-- GOAL --
Copy the data below verbatim, from the line with "This screenshot has" up to and including the line with "click(x=482, y=1288)".

BEGIN TASK DATA

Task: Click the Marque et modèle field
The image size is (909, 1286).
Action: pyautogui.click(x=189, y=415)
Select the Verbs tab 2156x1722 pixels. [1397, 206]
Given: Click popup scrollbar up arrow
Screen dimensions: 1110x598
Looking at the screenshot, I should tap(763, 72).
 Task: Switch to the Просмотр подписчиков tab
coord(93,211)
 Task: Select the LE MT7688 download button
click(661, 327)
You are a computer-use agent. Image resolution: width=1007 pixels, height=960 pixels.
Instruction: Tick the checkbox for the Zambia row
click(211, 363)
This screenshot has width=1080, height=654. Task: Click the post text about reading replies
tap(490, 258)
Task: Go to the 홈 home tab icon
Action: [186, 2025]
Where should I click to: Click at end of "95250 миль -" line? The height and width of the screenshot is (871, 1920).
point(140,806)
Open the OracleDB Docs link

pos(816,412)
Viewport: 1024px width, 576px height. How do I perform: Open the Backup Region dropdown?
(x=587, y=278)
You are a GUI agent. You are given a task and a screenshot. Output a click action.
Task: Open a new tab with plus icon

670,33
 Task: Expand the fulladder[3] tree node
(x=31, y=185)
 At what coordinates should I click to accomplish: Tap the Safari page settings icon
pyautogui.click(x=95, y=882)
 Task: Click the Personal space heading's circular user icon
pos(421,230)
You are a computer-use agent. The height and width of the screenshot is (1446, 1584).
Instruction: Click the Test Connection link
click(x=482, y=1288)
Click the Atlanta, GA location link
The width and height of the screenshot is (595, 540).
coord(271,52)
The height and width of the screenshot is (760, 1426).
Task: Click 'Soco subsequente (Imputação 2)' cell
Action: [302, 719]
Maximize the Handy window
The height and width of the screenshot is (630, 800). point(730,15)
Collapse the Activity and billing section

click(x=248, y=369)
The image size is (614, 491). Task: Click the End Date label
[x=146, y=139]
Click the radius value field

END TASK DATA

-- SOLUTION BELOW --
This screenshot has width=1080, height=654. Task: Click the post text about reading replies
tap(490, 258)
Task: Go to the 홈 home tab icon
Action: [186, 2025]
Where should I click to: Click at end of "95250 миль -" line? The height and width of the screenshot is (871, 1920).
point(140,806)
Open the OracleDB Docs link

pos(816,412)
Viewport: 1024px width, 576px height. How do I perform: Open the Backup Region dropdown?
(x=587, y=278)
You are a GUI agent. You are given a task and a screenshot. Output a click action.
Task: Open a new tab with plus icon

670,33
 Task: Expand the fulladder[3] tree node
(x=31, y=185)
 At what coordinates should I click to accomplish: Tap the Safari page settings icon
pyautogui.click(x=95, y=882)
 Task: Click the Personal space heading's circular user icon
pos(421,230)
You are a computer-use agent. The height and width of the screenshot is (1446, 1584).
Instruction: Click the Test Connection link
click(x=482, y=1288)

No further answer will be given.